→ Problem description
Exact copy, pictures excluded: write out every line below.

→ Given data
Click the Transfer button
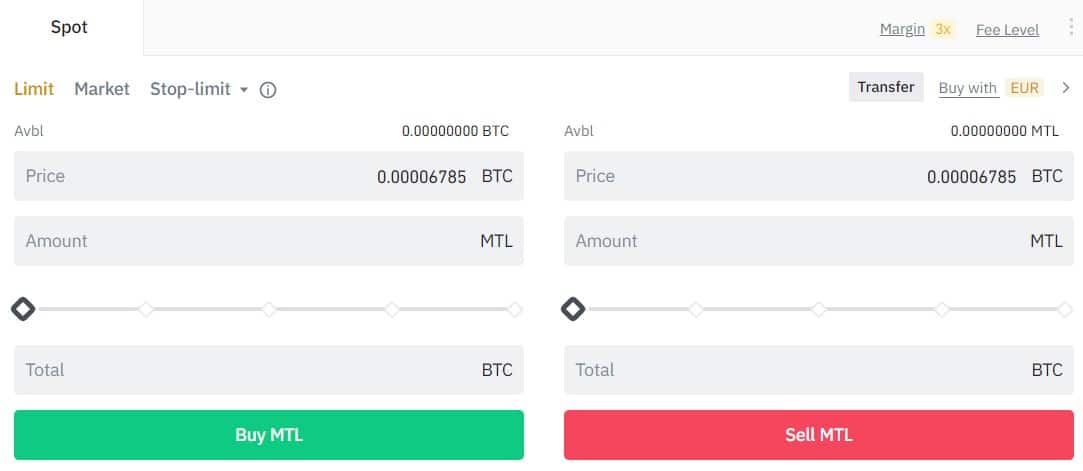This screenshot has height=471, width=1083. tap(886, 87)
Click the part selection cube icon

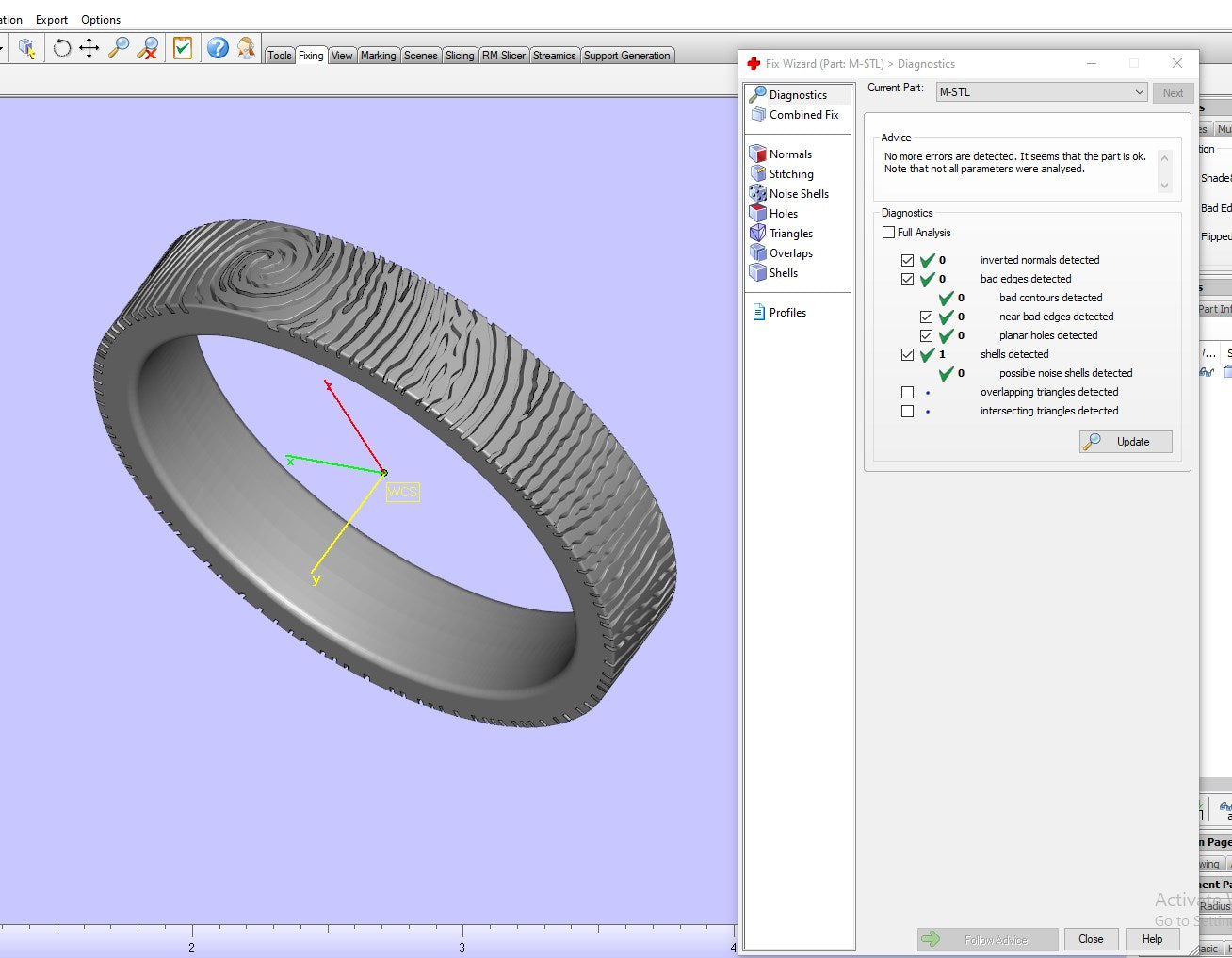27,48
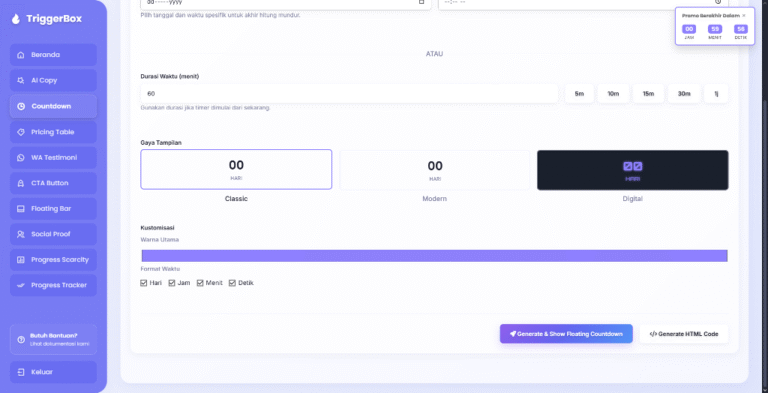The image size is (768, 393).
Task: Open CTA Button lock icon
Action: 21,183
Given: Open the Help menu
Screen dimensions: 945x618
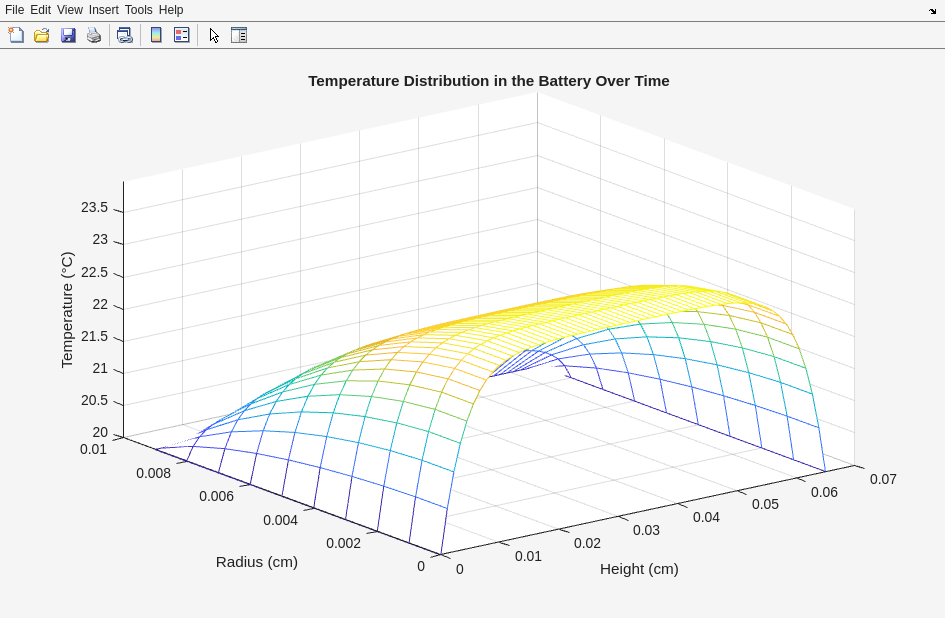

→ Result
Click the Transfer button
This screenshot has height=471, width=1083. tap(886, 87)
Click the part selection cube icon

27,48
The image size is (768, 393).
Task: Open CTA Button lock icon
Action: 21,183
Given: Open the Help menu
Screen dimensions: 945x618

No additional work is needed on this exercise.